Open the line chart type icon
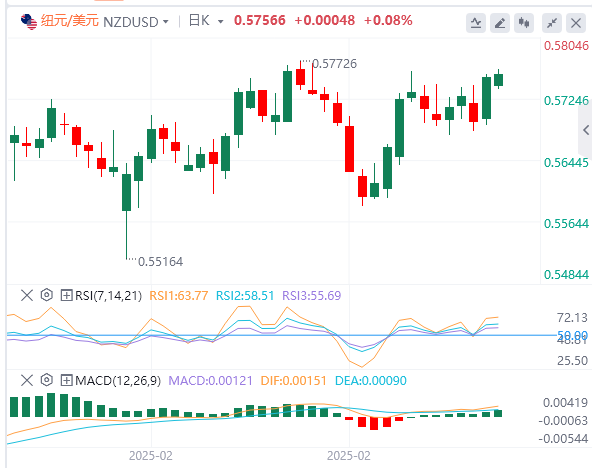Image resolution: width=592 pixels, height=468 pixels. tap(476, 23)
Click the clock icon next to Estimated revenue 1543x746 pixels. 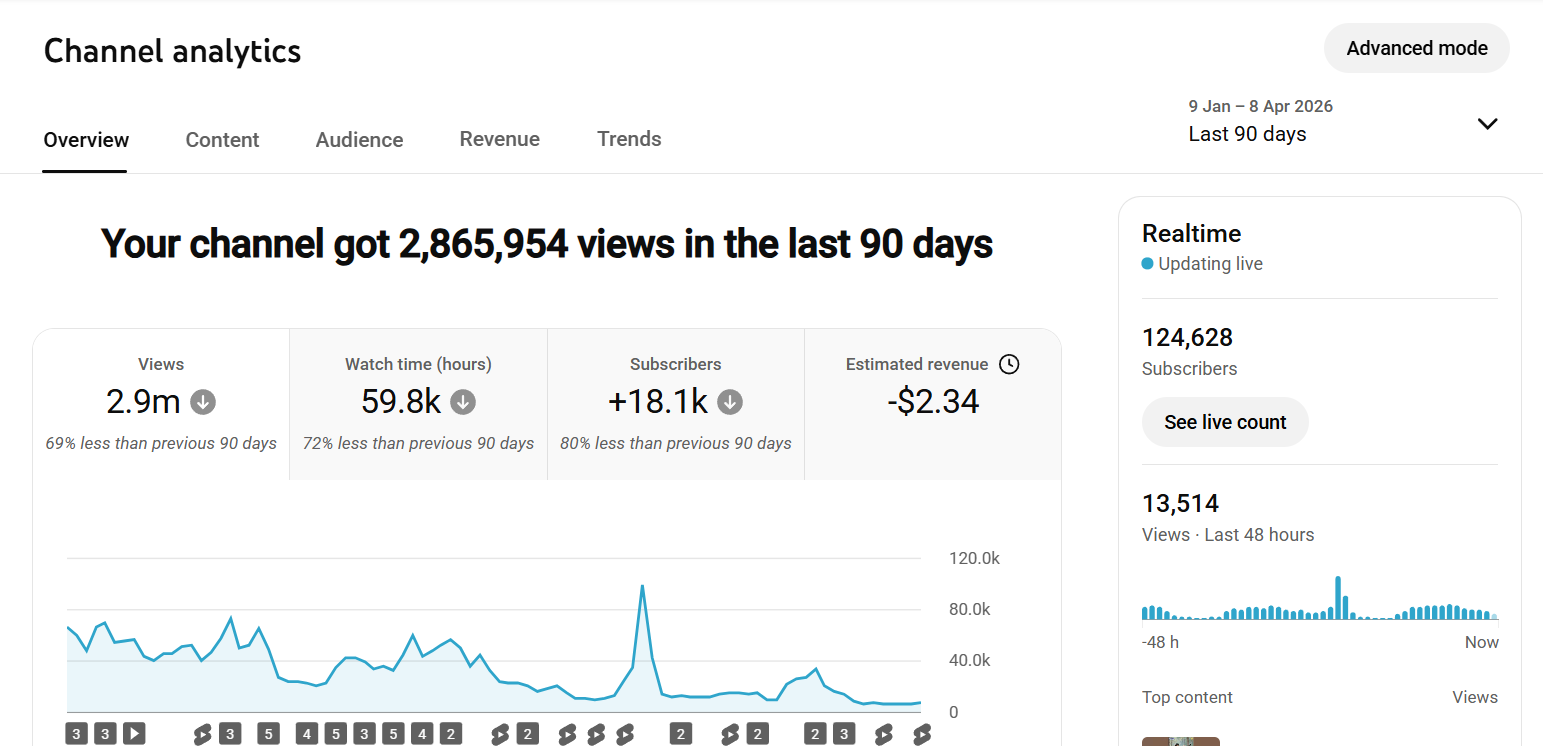pos(1009,364)
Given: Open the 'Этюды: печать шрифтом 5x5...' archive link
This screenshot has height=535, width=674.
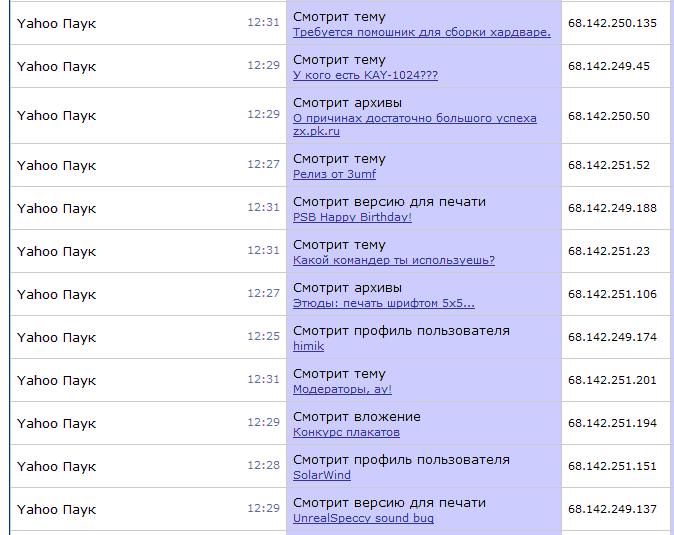Looking at the screenshot, I should point(383,303).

▶ The problem: Write out exactly the lines running from the one with "Given: Open the" through the end of the material, both ends included, while leaving the pictures out.

▶ Reply:
Given: Open the 'Этюды: печать шрифтом 5x5...' archive link
This screenshot has height=535, width=674.
Looking at the screenshot, I should point(383,303).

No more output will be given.